Самое главное в этих легендах — всегда именно то, что наши умники хотели бы оттуда вымарать, то, что тревожит их мелкое тщеславие. Жертвенная проблематика их раздражает; они видят в ней остаток набожности, который следует немедленно искоренить, заурядное ханжество, с которым уже не может мириться наша великолепная смелость. Они насмехаются над бессмертной душой Фауста, которую требует Мефистофель, они презирают статую Командора и каменную десницу. Они не понимают, что этот камень преткновения — единственное общее блюдо, которое им осталось. Действительно, именно вокруг скандала, терпеливо культивируемого интеллектуалами, современное общество обрело свою последнюю религиозную связь. Но вот и у этого последнего остатка соли они отнимают ее силу, ее банализуя.

Стирая последние следы жертвенной проблематики — единственной, которую стоит выявлять, так как именно ей все подчинено, — эти современные авторы превращают образы Фауста и Дон Жуана в чисто воображаемое потребление женщин и богатств. Что, однако же, не мешает этим же авторам бесконечно бранить так называемое «общество потребления» — несомненно потому, что оно-то не является чисто воображаемым и имеет то преимущество, что действительно снабжает той пищей, которую у него требуют.

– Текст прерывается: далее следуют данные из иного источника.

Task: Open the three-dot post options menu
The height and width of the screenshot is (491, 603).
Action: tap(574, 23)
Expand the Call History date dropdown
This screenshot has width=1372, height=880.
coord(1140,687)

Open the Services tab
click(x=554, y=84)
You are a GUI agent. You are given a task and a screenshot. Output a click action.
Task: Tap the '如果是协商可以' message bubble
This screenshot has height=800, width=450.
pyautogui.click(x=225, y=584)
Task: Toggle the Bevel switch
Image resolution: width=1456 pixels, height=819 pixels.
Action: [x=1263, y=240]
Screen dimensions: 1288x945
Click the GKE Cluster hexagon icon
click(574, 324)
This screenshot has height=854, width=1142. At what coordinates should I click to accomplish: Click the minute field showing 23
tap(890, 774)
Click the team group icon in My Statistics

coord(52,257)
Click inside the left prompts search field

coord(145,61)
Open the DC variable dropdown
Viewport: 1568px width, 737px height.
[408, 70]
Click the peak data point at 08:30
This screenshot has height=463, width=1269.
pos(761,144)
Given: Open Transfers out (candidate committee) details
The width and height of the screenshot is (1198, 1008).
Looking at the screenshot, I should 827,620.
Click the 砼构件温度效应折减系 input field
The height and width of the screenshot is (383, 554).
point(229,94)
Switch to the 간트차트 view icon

Главное здесь — явная взаимосвязь между коллективным миметизмом, убийством Иоанна Крестителя и состоянием транса, наведенным пляской. А это состояние — то же самое, что удовольствие, о котором говорится в тексте, удовольствие Ирода и его сотрапезников: «дочь Иродиады вошла, плясала и угодила Ироду и возлежавшим с ним» (Мк 6, 22). Нужно понимать это удовольствие в смысле более сильном, чем у Фрейда в его «принципе удовольствия»; это настоящая околдованность. Когда одержимый поддается миметической идентификации, ее гений овладевает им и его «седлает», как часто выражаются в таких случаях; принимается с ним плясать.

Погруженный в миметизм, субъект утрачивает осознание себя и своих целей. Вместо того чтобы соперничать со своей моделью, он превращается в безобидную марионетку; всякая оппозиция исчезает; противоречивость желания растворяется.

Но где же тогда то препятствие, которое только что преграждало ему дорогу и пригвождало к земле? Это чудовище наверное где-то спряталось; чтобы опыт стал полным, нужно это чудовище отыскать и уничтожить. В этот момент всегда нужно утолить жертвенную жажду, истребить козла отпущения, обезглавить жертву. На этом уровне максимальной интенсивности жертвенный миметизм господствует неоспоримо; именно поэтому к нему всегда приходят по-настоящему глубокие тексты.